Pani Magdo, mnie brakuje tutaj takiej ścieżki bezpośredniego przekazywania dokumentów do parlamentu, nie poprzez rząd.

(Starszy Specjalista w Komisji Spraw Unii Europejskiej Magdalena Skulimowska: Chciałam to omówić.)

Czyli tego brakuje w tych materiałach. Poza tym, pani mówiła o Trybunale Konstytucyjnym. To nie była prośba Senatu, lecz skarga na nierówne traktowanie Sejmu i Senatu. Ale z konstytucji wynika, że ono jest nierówne i wobec tego pewne nierówności pozostały. Tak więc to było w drodze skargi.

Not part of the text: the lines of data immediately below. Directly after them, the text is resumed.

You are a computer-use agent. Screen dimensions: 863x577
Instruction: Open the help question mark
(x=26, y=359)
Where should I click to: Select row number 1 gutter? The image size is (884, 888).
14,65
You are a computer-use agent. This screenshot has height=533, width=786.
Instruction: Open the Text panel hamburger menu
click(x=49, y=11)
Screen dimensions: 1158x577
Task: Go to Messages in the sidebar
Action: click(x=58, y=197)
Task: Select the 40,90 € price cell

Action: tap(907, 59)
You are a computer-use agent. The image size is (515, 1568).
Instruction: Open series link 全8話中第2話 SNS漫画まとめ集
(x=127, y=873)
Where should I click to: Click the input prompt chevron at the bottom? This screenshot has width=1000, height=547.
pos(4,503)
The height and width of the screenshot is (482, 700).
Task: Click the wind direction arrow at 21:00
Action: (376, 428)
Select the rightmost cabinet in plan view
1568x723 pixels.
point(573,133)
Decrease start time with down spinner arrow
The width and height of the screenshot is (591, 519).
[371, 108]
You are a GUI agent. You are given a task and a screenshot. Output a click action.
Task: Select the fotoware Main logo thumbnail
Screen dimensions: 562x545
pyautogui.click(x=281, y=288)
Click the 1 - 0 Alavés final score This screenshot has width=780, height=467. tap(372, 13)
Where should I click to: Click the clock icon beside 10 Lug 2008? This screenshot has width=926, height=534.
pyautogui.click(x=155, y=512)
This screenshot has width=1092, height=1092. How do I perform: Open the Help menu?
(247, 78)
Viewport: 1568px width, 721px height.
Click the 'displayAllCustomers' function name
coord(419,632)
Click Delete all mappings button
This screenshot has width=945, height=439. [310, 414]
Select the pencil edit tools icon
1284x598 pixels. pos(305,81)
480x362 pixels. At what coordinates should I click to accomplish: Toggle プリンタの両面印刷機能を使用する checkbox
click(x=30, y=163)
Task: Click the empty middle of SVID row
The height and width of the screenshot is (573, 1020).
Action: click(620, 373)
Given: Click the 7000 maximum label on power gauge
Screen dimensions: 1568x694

I ostatnia rzecz. Pani tutaj oceniła system nicejski, mówiła, że jeden jest gorszy, że Polska miała lepszą czy gorszą pozycję. Ja wcale nie uważam, podobnie jak wiele osób, że byliśmy w gorszej sytuacji, po prostu jest jeden system głosowania i jest drugi system głosowania, to są różne systemy, każdy ma swoje wady i zalety. Jeden jest prostszy, ten podwójny. I Polska wcale nie traci na nim tyle, ile się mówiło, głosząc to hasło "Nicea albo śmierć". Wobec tego mnie się wydaje, że lepiej tego nie oceniać. Po prostu jest system nicejski, potrójnej większości, tam są te segmenty, o których pani mówiła, i jest drugi system. To są różne systemy i ja nie wiem, czy my aż tyle tracimy. Mnie się wydaje, że ważniejsze jest to, co pani potem powiedziała, że istotą jest lobbowanie, znajdowanie partnerów i szukanie porozumień właśnie w różnych obszarach funkcjonowania w Unii Europejskiej, tam gdzie podejmuje się decyzje.

Czy są jakieś pytania, bo musimy kończyć?

Ale dziękuję bardzo za te dobre materiały, które mamy.

Dziękuję. Na tym zamykam posiedzenie komisji.

(Koniec posiedzenia o godzinie 10 minut 07)

Uwaga!

Zapis stenograficzny jest tekstem nieautoryzowanym.